## TO DO:
Could you output every record below exactly as it appears?

*** Begin section ***

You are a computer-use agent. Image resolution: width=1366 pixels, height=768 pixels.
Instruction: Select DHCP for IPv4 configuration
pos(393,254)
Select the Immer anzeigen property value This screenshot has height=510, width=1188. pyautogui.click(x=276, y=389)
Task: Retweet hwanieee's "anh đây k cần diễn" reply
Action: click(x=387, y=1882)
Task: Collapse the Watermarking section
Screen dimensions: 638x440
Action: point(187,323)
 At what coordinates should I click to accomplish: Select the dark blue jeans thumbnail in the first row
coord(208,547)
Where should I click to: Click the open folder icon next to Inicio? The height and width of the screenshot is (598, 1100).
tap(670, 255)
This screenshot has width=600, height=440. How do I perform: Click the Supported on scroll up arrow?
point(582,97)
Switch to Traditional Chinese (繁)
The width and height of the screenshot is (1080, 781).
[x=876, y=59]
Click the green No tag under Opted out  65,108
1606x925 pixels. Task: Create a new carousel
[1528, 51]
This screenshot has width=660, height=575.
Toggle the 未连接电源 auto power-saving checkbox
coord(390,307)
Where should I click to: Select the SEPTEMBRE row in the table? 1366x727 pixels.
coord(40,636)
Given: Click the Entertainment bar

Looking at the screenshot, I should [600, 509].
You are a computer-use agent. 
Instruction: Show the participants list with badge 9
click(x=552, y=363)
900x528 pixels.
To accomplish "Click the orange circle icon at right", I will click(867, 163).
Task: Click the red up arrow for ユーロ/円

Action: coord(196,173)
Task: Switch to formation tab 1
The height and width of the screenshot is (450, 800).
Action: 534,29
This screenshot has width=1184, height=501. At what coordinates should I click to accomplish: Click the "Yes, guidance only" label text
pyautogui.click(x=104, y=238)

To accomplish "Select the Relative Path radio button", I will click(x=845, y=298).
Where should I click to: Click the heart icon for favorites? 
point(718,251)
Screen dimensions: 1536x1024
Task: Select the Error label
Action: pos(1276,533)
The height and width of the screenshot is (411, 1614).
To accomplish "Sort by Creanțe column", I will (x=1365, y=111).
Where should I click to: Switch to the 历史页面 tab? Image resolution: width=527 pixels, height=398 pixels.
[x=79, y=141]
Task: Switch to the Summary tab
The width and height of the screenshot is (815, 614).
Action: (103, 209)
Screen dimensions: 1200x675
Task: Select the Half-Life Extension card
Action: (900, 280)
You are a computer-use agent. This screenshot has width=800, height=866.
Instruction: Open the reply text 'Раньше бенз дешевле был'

*** End section ***

## ANSWER TO THE EXERCISE:
You are a computer-use agent. Image resolution: width=1366 pixels, height=768 pixels.
Instruction: Select DHCP for IPv4 configuration
pos(393,254)
Select the Immer anzeigen property value This screenshot has height=510, width=1188. pyautogui.click(x=276, y=389)
Task: Retweet hwanieee's "anh đây k cần diễn" reply
Action: click(x=387, y=1882)
Task: Collapse the Watermarking section
Screen dimensions: 638x440
Action: point(187,323)
 At what coordinates should I click to accomplish: Select the dark blue jeans thumbnail in the first row
coord(208,547)
Where should I click to: Click the open folder icon next to Inicio? The height and width of the screenshot is (598, 1100).
tap(670, 255)
This screenshot has width=600, height=440. How do I perform: Click the Supported on scroll up arrow?
point(582,97)
Switch to Traditional Chinese (繁)
The width and height of the screenshot is (1080, 781).
[x=876, y=59]
Click the green No tag under Opted out  65,108
1606x925 pixels. Task: Create a new carousel
[1528, 51]
This screenshot has width=660, height=575.
Toggle the 未连接电源 auto power-saving checkbox
coord(390,307)
Where should I click to: Select the SEPTEMBRE row in the table? 1366x727 pixels.
coord(40,636)
Given: Click the Entertainment bar

Looking at the screenshot, I should [600, 509].
You are a computer-use agent. 
Instruction: Show the participants list with badge 9
click(x=552, y=363)
900x528 pixels.
To accomplish "Click the orange circle icon at right", I will click(867, 163).
Task: Click the red up arrow for ユーロ/円

Action: coord(196,173)
Task: Switch to formation tab 1
The height and width of the screenshot is (450, 800).
Action: 534,29
This screenshot has width=1184, height=501. At what coordinates should I click to accomplish: Click the "Yes, guidance only" label text
pyautogui.click(x=104, y=238)

To accomplish "Select the Relative Path radio button", I will click(x=845, y=298).
Where should I click to: Click the heart icon for favorites? 
point(718,251)
Screen dimensions: 1536x1024
Task: Select the Error label
Action: pos(1276,533)
The height and width of the screenshot is (411, 1614).
To accomplish "Sort by Creanțe column", I will (x=1365, y=111).
Where should I click to: Switch to the 历史页面 tab? Image resolution: width=527 pixels, height=398 pixels.
[x=79, y=141]
Task: Switch to the Summary tab
The width and height of the screenshot is (815, 614).
Action: (103, 209)
Screen dimensions: 1200x675
Task: Select the Half-Life Extension card
Action: (900, 280)
You are a computer-use agent. This screenshot has width=800, height=866.
Instruction: Open the reply text 'Раньше бенз дешевле был'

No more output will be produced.